Exercise objective ▸ What is the number of lines in the material below that include the word "Open"? Write that number and nothing more.

Provided information ▸
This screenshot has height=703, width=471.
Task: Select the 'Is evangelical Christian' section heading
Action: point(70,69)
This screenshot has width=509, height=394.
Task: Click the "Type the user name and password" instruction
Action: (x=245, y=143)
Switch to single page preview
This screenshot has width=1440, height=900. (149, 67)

...

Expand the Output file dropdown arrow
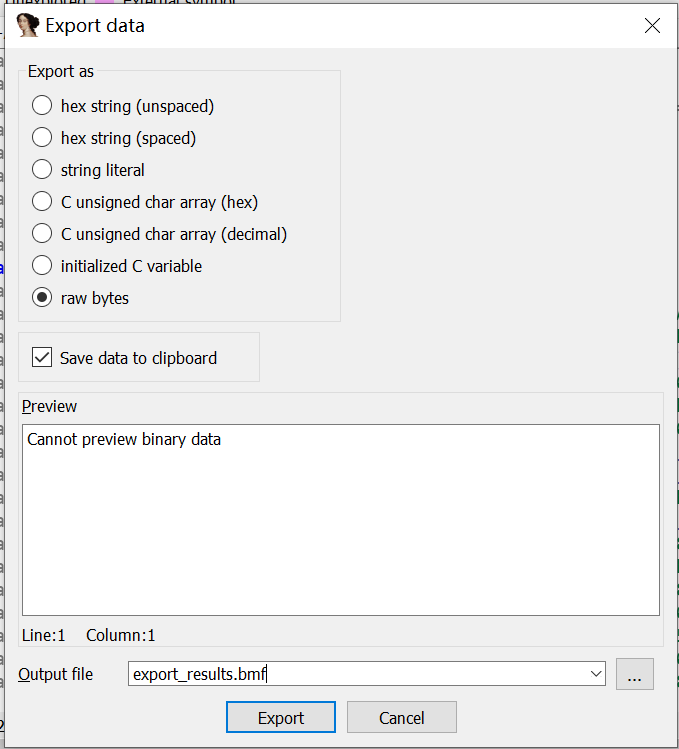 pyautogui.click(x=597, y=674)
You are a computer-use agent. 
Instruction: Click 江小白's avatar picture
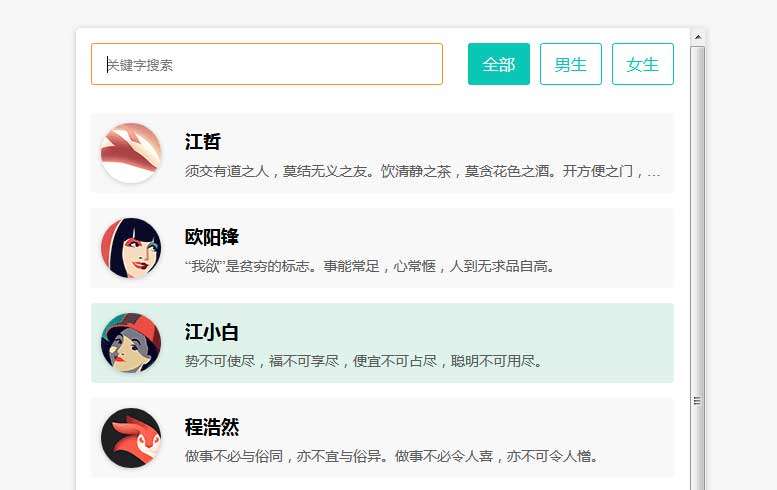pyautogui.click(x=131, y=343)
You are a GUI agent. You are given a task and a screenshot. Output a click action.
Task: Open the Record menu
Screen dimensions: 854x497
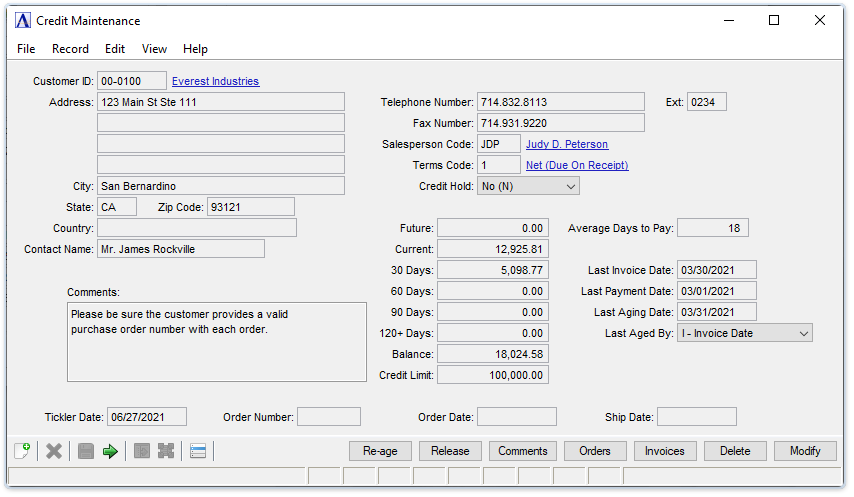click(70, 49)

--

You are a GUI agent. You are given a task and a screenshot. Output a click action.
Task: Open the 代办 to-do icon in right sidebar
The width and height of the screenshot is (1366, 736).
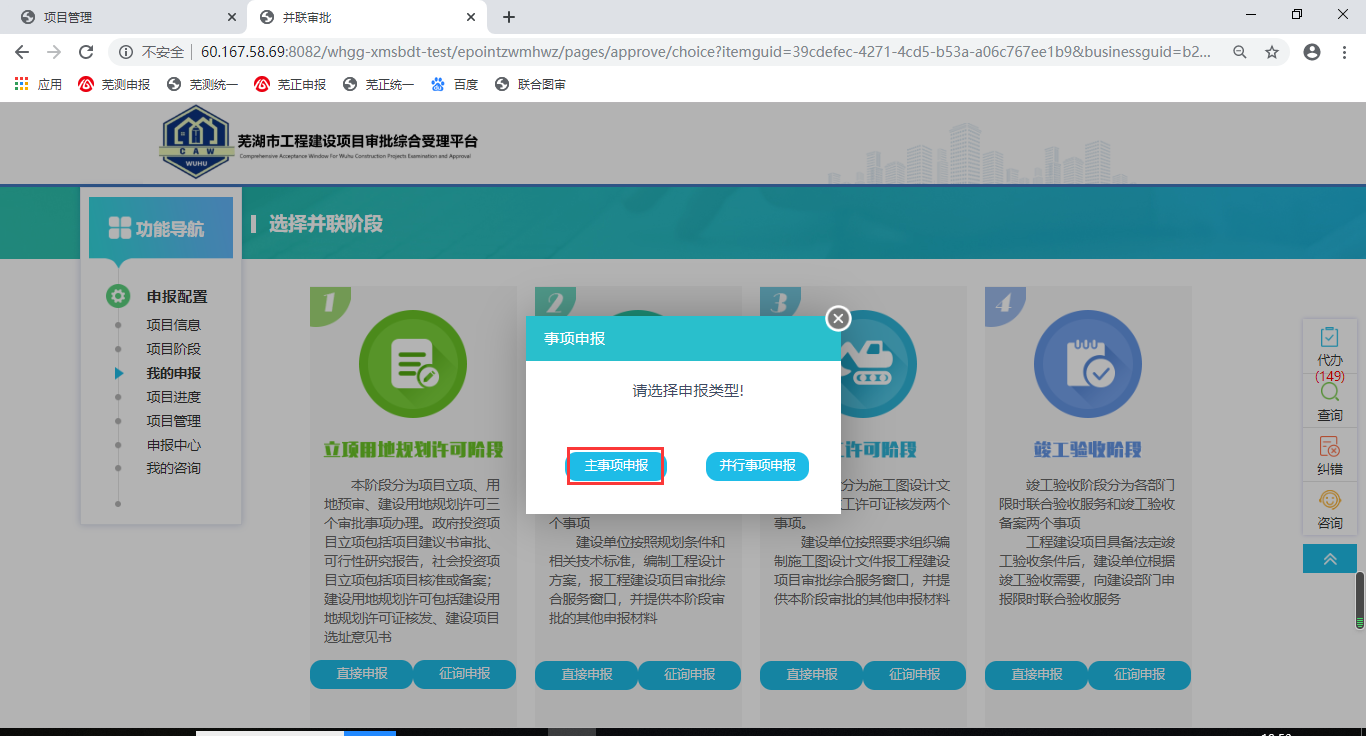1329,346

Task result ▸ 2